A CDC study found that myocarditis skyrocketed in men 12-24 years old after mRNA COVID vaccination.
Life Site News
Pfizer’s COVID-19 shot is associated with a 133-times greater risk of heart inflammation for teenage boys, according to a new study in the Journal of the American Medical Association (JAMA).
The study, published last month by researchers with the U.S. Centers for Disease Control and Prevention (CDC), found that myocarditis skyrocketed in men between 12 to 24 years old after both Pfizer’s and Moderna’s mRNA COVID jabs, Israel National News reported.
Myocarditis is a type of heart inflammation that has repeatedly been linked to COVID vaccines. The study authors noted that the condition can be serious and can lead to heart failure and death.
The researchers said that “the risk of myocarditis after receiving mRNA-based COVID-19 vaccines was increased across multiple age and sex strata,” but that the disease particularly impacts young men. Eighty-two percent of myocarditis cases examined in the study were in males, and the median age of patients was 21. The vast majority of cases – 82 percent – followed a second shot.
The risk was highest after Pfizer vaccination. Boys between 12 and 15 years old had a myocarditis rate of 70.7 cases of per million Pfizer doses – 133 times higher than the background rate of .53 per million, according to the study. For young men ages 16 to 17, the rate was 106 cases per million doses, a 79-times increase from the baseline risk of 1.34 cases per million doses.
The myocarditis rate in men between 18 and 24 years old was 52.4 cases per million Pfizer shots and 56.3 per million Moderna doses. The background rate was just 1.76 per million doses.


The study analyzed data from the Vaccine Adverse Event Reporting System (VAERS), a vaccine injury tracking system managed by the CDC and U.S. Food and Drug Administration (FDA), from December 2020 to August 2021. Out of 1,991 VAERS reports of myocarditis after COVID-19 vaccination, 1,626 met the CDC’s case definition, according to the researchers.
The most common symptoms included abnormal ECG or cardiac MRI results (72 percent) and chest pain or discomfort (89 percent).
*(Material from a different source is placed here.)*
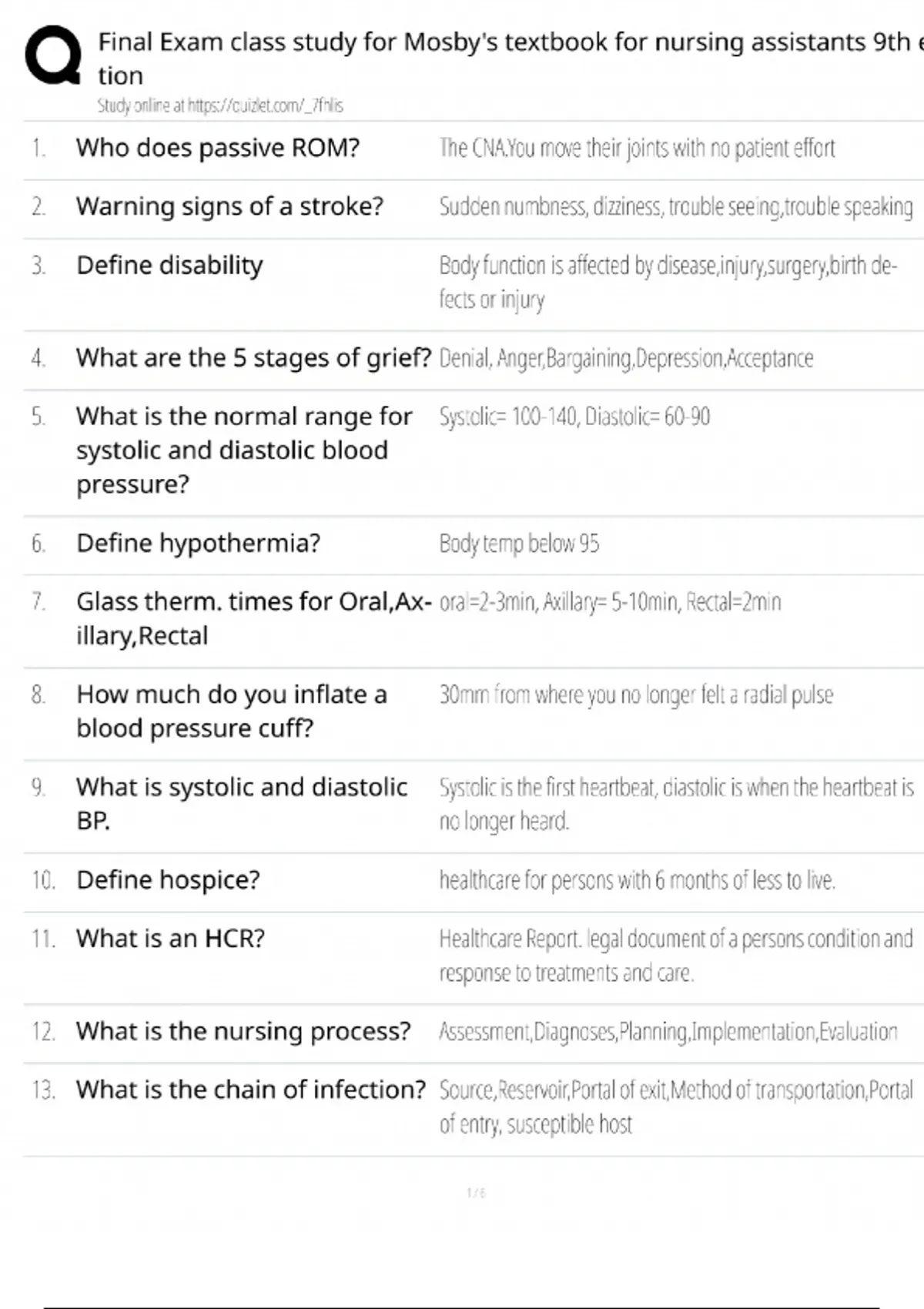Click the 'Define hypothermia?' question
Image resolution: width=924 pixels, height=1309 pixels.
coord(198,544)
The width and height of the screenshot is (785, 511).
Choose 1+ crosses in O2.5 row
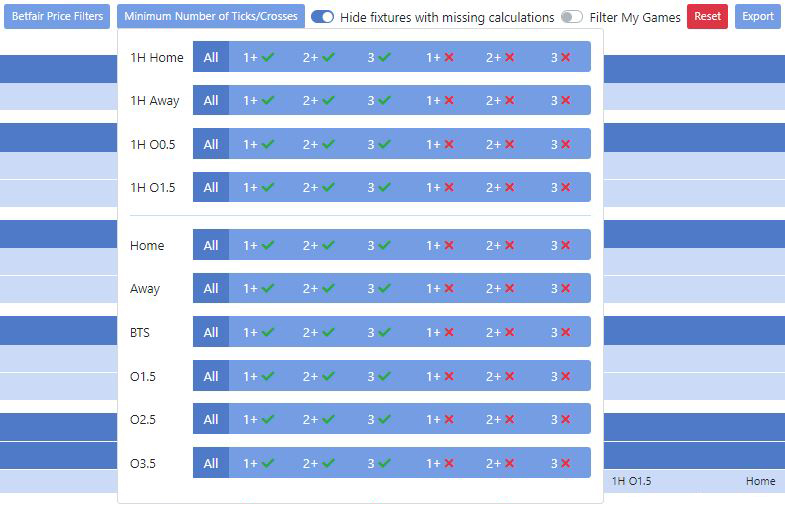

Around 30 percent of patients also reported shortness of breath, and 9 percent had heart palpitations. Symptoms typically developed within two days of inoculation, the authors said.
Ninety-six percent of patients were hospitalized, and 13 percent continued to have symptoms after being discharged from the hospital.
The myocarditis cases are most likely underestimated, the CDC study emphasized. VAERS is a passive surveillance system, and research shows that it significantly undercounts vaccine injuries.
Other recent studies have found even greater COVID vaccine-related heart inflammation risks for young men. A November article from Hong Kong estimated that one in 2,680 boys between 12-17 years old will develop the condition within two weeks of a second Pfizer dose.